EL ECONOMISTA. Claro, sin duda, pero estas profesiones están estrictamente reguladas. Ahora bien, cualquier normativa que obstaculice el acceso a una profesión o industria, o que dificulte su ejercicio, contribuye inevitablemente a aumentar sus costes.
EL CONSERVADOR. ¡Cómo! ¿Querría usted que cualquiera pueda ejercer libremente la medicina, litigar en los tribunales, enseñar…? ¡Pero qué sería de nosotros, Dios mío!
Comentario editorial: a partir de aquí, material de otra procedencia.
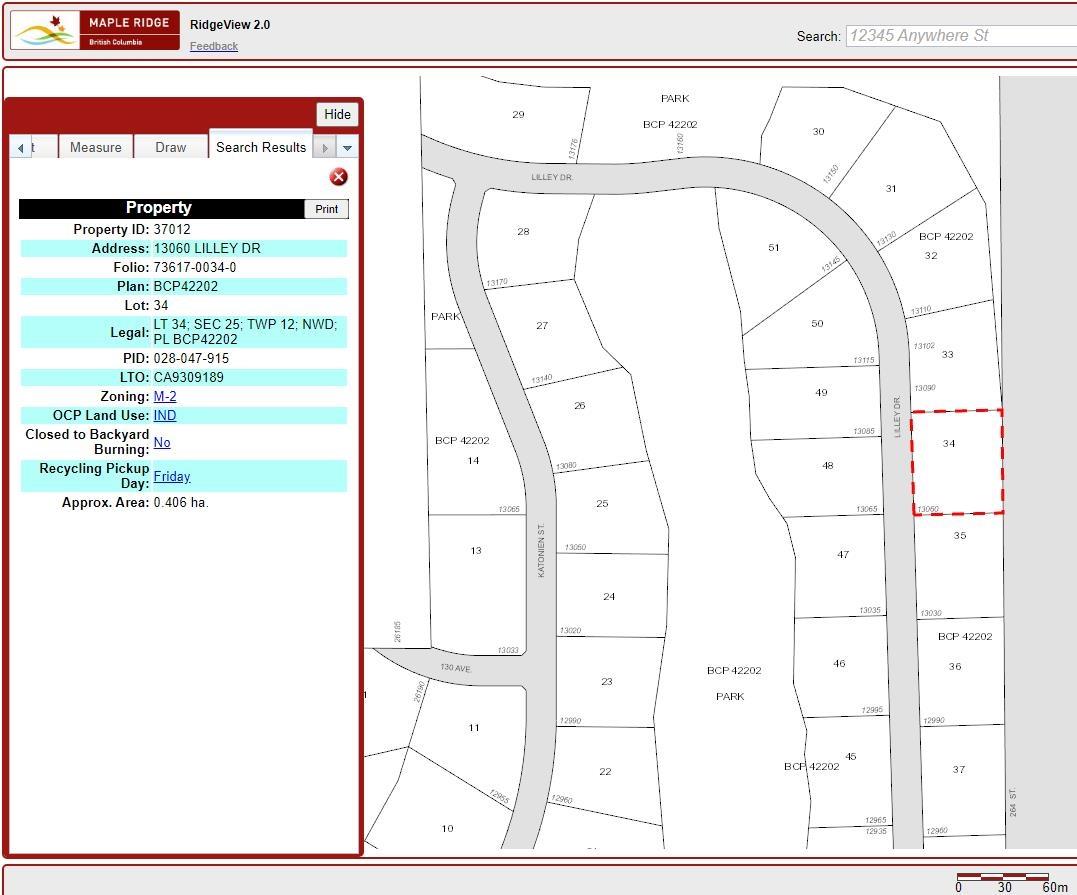Open the tab list dropdown arrow
Viewport: 1077px width, 895px height.
tap(347, 148)
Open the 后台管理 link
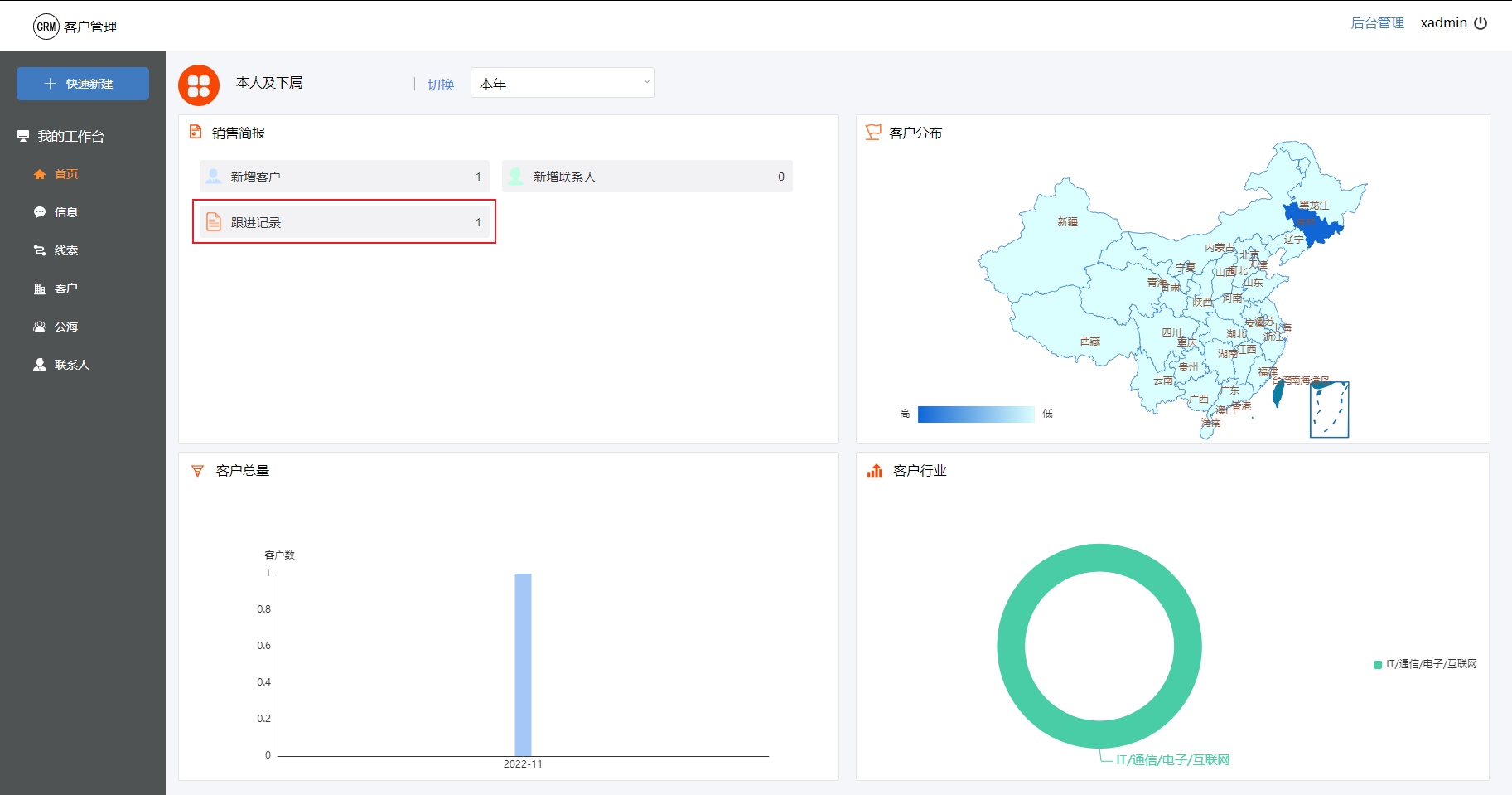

EL ECONOMISTA. ¿Qué sería de nosotros? Nos curaríamos más rápidamente y con menos gastos; nuestros juicios nos costarían menos y nuestros hijos recibirían una educación más sólida, ¡eso es todo! Confíe en la ley de la oferta y la demanda, bajo un régimen de libre competencia. Si la enseñanza fuese libre, ¿acaso los empresarios de la educación dejarían de demandar buenos profesores? ¿Y estos no tendrían interés, por consiguiente, en ofrecer conocimientos sólidos y vastos? ¿No se ajustaría su salario a su mérito? Si el ejercicio de la medicina se liberara de las regulaciones que lo obstaculizan, ¿no seguirían los enfermos acudiendo a los mejores médicos? Y entre los estudios que hoy se imponen a médicos y abogados, ¿cuántos son inútiles en la práctica? ¿Cuántos ocupan el lugar de conocimientos indispensables? ¿Para qué sirven, le pregunto, el latín y el griego a los abogados y a los médicos?
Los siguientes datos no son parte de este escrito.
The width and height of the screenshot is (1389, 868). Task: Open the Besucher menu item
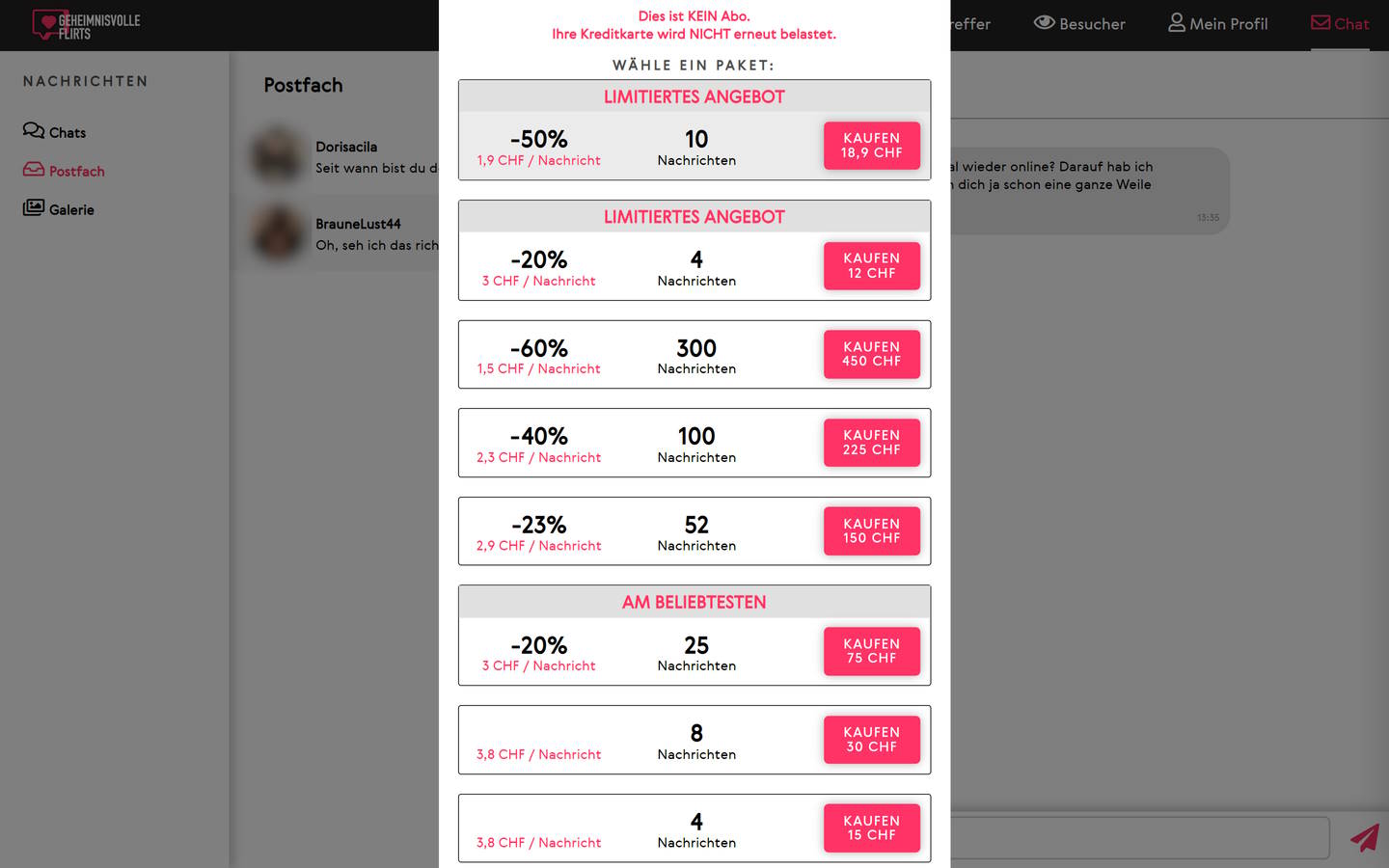tap(1079, 23)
EL CONSERVADOR. Querer que los abogados y los médicos dejen de aprender latín y griego ¡Eso sí que es demasiado!
EL ECONOMISTA. Los costos de este latín y griego son reembolsados en parte por los contribuyentes, que apoyan a las instituciones académicas, y en parte por los clientes de abogados y médicos. Ahora bien, me pregunto en vano qué pueden hacer con el latín y el griego un abogado o un médico que tienen que discutir las leyes francesas y curar a los enfermos franceses. Todas las leyes romanas están tan bien traducidas, al igual que Hipócrates y Galeno.
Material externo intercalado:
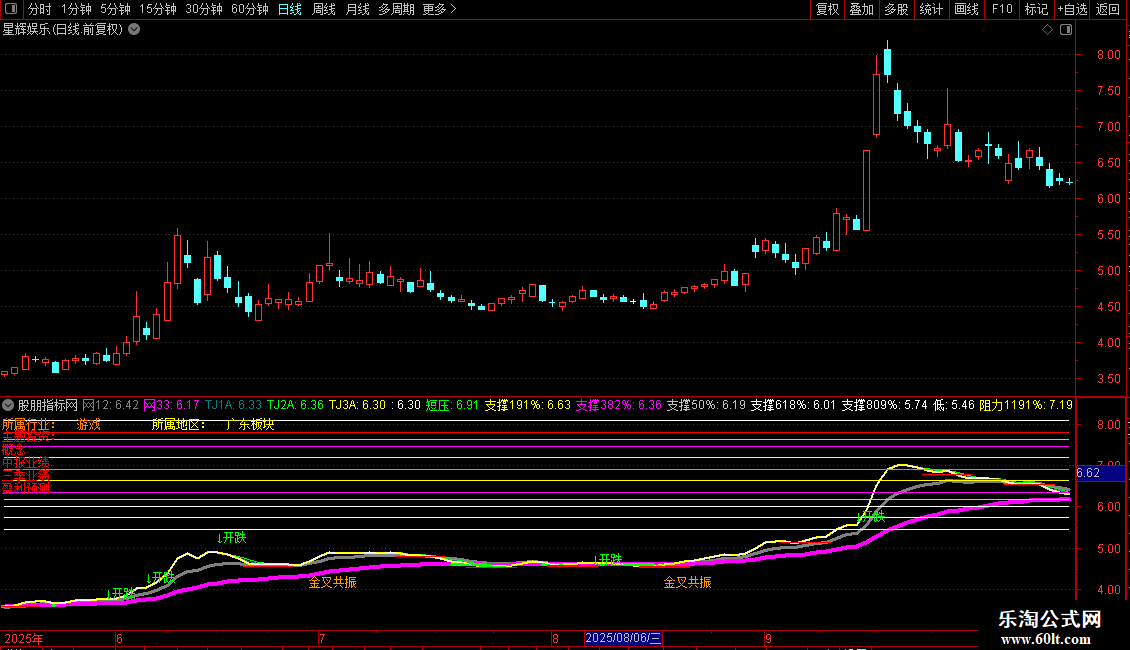This screenshot has width=1130, height=650.
Task: Toggle 复权 price adjustment
Action: pyautogui.click(x=827, y=10)
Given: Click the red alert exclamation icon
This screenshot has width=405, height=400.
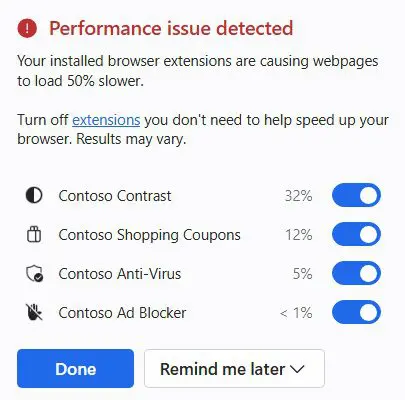Looking at the screenshot, I should tap(27, 28).
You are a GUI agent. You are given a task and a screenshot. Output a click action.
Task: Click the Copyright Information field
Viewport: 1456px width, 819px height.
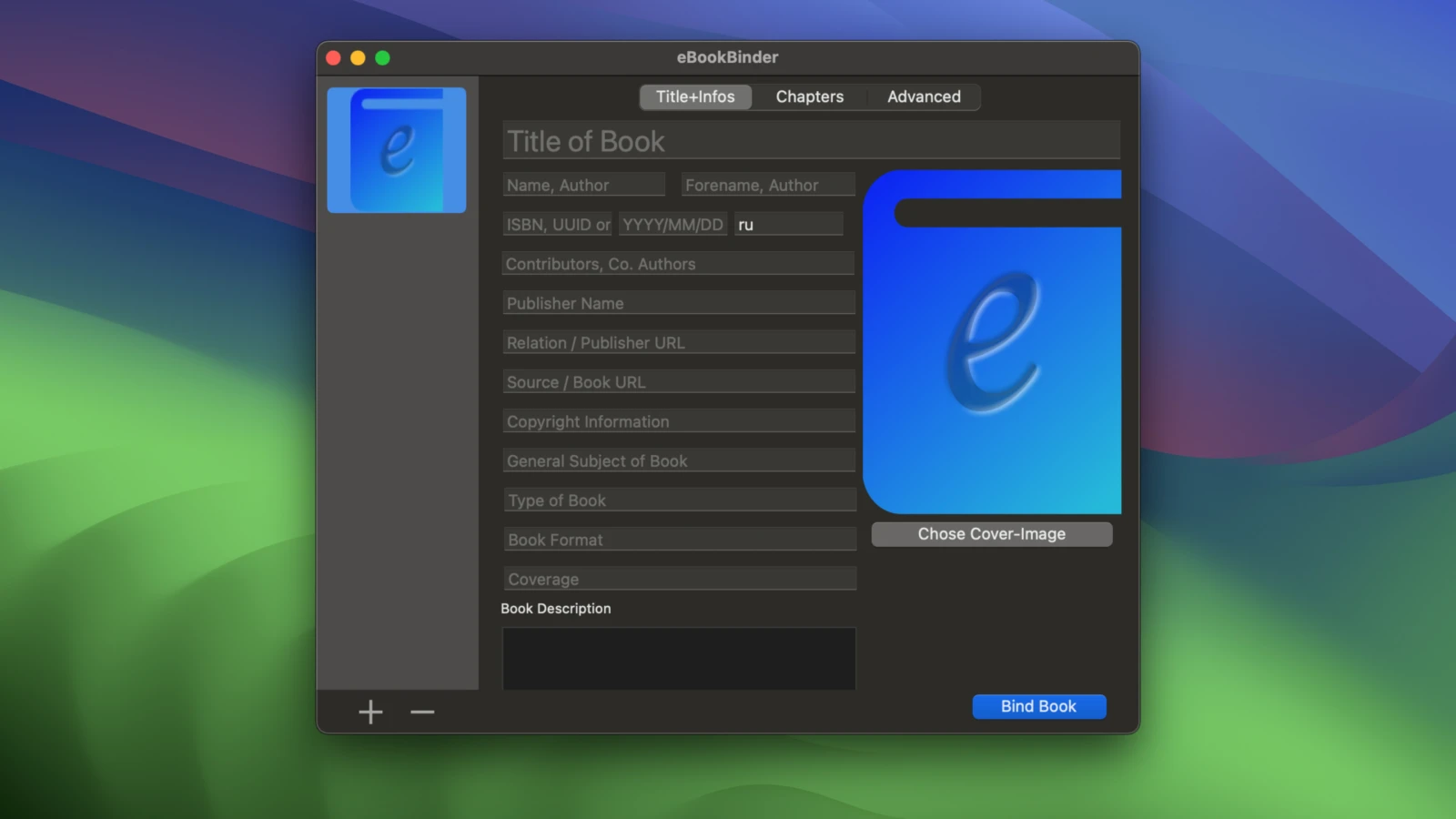(x=678, y=421)
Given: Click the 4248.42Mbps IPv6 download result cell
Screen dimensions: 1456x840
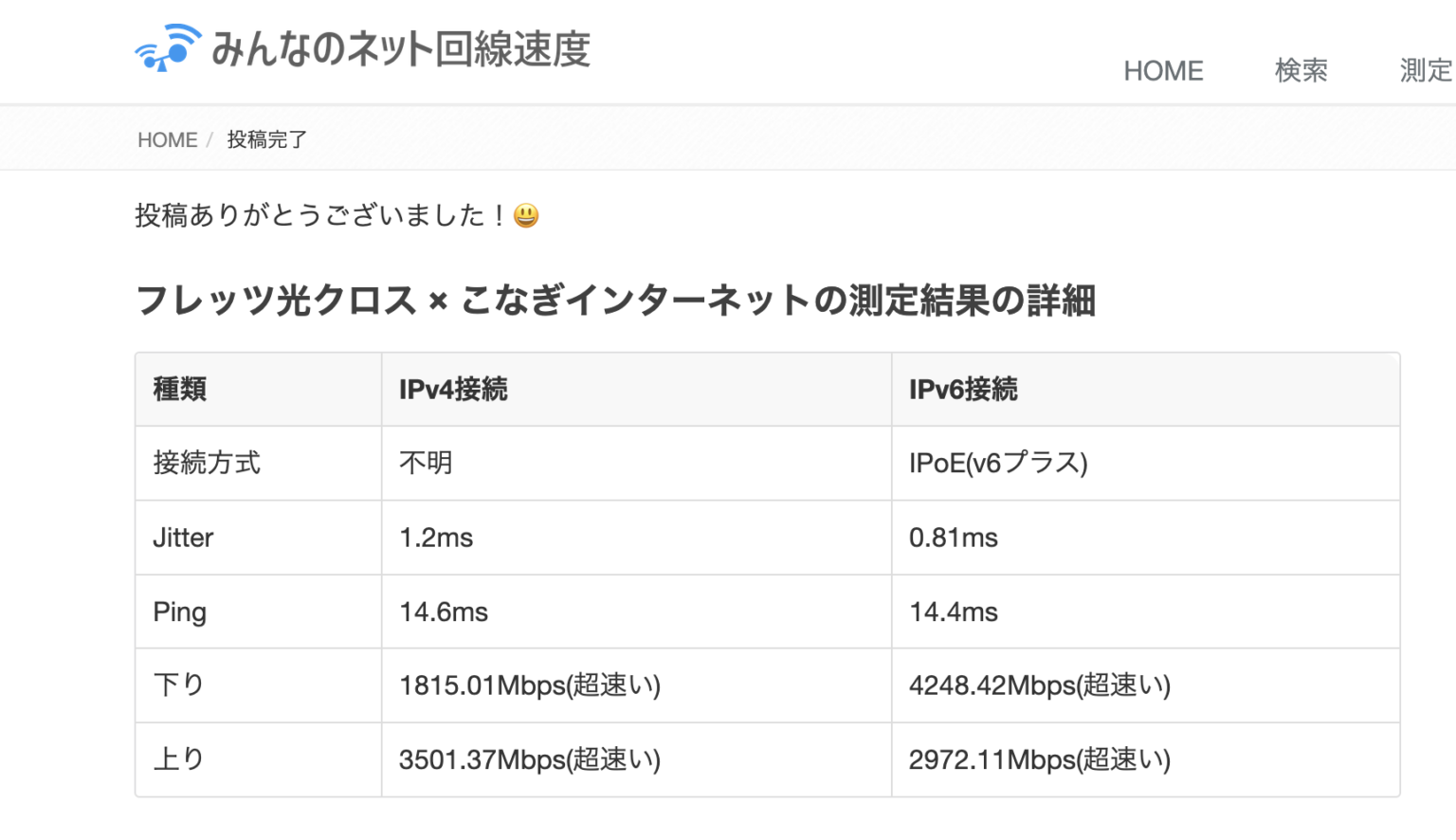Looking at the screenshot, I should pyautogui.click(x=1040, y=685).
EL CONSERVADOR. ¿Y qué pasa con la nomenclatura médica?
EL ECONOMISTA. ¿Cree usted que una enfermedad nombrada en francés no se puede curar tan fácilmente como la misma enfermedad nombrada en latín o en griego? ¿Cuándo se hará justicia, por fin, a este charlatanismo barato de etiquetas y fórmulas, que Molière24 perseguía con su ingenio implacable?… Pero harían falta volúmenes enteros para enumerar ese ejército de privilegios y reglamentos que obstruyen la entrada a las profesiones más útiles y entorpecen la realización de los trabajos más necesarios25.
Termino citando una última disposición de ese monumento a la barbarie que es el Código francés.
Es habitual quejarse de que las grandes empresas de utilidad pública tienen dificultades para desarrollarse en Francia. ¿Quieren saber por qué? Lean este artículo de la ley de 7-9 de julio de 1833.
« Art. 3. Todas las grandes obras públicas, carreteras reales, muelles, emprendidas por el Estado o por empresas privadas, con o sin peajes, con o sin subvenciones del Tesoro, con o sin enajenación del dominio público, sólo podrán ejecutarse en virtud de una ley que se promulgará tras una investigación administrativa. Una ordenanza bastará para autorizar la ejecución de carreteras, canales y ferrocarriles secundarios de menos de veinte mil metros de longitud, puentes y todas las demás obras de menor importancia. Esta ordenanza deberá ir precedida también de una investigación. »
Ahora bien, ¿saben cuánto tiempo se necesita para realizar una investigación administrativa, cuánto para debatir una ley o dictar una ordenanza? ¡No se quejen, pues, de que el espíritu empresarial no se desarrolle en Francia! ¡Como si los atados de pies y manos pudieran andar!